**WORK TO BE COMPLETED**
Locate the line containing "Click the teal swatch beside Thedesignproject" in the material below; repeat it and every line after it, exactly as written.

### DATA TO EXAMINE

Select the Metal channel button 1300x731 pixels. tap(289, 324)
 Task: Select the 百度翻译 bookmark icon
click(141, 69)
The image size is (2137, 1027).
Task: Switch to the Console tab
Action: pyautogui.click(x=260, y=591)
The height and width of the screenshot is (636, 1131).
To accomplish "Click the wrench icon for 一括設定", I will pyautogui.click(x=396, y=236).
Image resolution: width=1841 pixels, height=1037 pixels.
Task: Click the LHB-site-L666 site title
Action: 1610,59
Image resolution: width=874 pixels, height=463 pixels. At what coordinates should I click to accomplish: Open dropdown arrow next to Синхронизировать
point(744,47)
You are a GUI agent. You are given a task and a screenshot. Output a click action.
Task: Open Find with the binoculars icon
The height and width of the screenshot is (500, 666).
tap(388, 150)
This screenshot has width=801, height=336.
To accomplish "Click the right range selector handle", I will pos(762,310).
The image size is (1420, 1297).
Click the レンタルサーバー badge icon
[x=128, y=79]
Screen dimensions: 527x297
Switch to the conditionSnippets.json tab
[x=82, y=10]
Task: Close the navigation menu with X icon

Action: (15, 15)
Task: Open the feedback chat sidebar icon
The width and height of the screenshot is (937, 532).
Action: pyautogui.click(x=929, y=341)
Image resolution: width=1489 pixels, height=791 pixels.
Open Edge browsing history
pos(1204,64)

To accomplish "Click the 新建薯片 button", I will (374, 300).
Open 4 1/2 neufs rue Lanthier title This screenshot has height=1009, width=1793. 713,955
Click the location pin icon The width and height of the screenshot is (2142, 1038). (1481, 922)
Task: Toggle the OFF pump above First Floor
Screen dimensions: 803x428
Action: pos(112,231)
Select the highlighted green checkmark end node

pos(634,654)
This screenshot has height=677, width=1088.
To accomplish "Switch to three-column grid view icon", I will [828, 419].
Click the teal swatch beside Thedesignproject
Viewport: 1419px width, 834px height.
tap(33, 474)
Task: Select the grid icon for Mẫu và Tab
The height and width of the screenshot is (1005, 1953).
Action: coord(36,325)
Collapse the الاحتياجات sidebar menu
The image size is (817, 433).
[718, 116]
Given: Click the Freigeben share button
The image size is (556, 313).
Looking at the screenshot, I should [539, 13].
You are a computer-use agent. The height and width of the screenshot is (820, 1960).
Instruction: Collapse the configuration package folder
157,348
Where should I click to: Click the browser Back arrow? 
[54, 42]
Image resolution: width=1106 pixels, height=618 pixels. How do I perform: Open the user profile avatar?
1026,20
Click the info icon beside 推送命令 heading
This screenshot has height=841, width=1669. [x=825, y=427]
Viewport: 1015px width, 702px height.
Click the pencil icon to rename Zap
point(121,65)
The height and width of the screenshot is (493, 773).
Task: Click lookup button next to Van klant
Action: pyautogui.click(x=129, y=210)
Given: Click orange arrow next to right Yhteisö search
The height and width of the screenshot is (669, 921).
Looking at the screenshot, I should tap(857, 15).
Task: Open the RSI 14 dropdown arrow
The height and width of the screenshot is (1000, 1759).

######

**SOLVED EXERCISE**
Click the teal swatch beside Thedesignproject
Viewport: 1419px width, 834px height.
tap(33, 474)
Task: Select the grid icon for Mẫu và Tab
The height and width of the screenshot is (1005, 1953).
Action: coord(36,325)
Collapse the الاحتياجات sidebar menu
The image size is (817, 433).
[718, 116]
Given: Click the Freigeben share button
The image size is (556, 313).
Looking at the screenshot, I should [539, 13].
You are a computer-use agent. The height and width of the screenshot is (820, 1960).
Instruction: Collapse the configuration package folder
157,348
Where should I click to: Click the browser Back arrow? 
[54, 42]
Image resolution: width=1106 pixels, height=618 pixels. How do I perform: Open the user profile avatar?
1026,20
Click the info icon beside 推送命令 heading
This screenshot has height=841, width=1669. [x=825, y=427]
Viewport: 1015px width, 702px height.
Click the pencil icon to rename Zap
point(121,65)
The height and width of the screenshot is (493, 773).
Task: Click lookup button next to Van klant
Action: pyautogui.click(x=129, y=210)
Given: Click orange arrow next to right Yhteisö search
The height and width of the screenshot is (669, 921).
Looking at the screenshot, I should tap(857, 15).
Task: Open the RSI 14 dropdown arrow
The height and width of the screenshot is (1000, 1759).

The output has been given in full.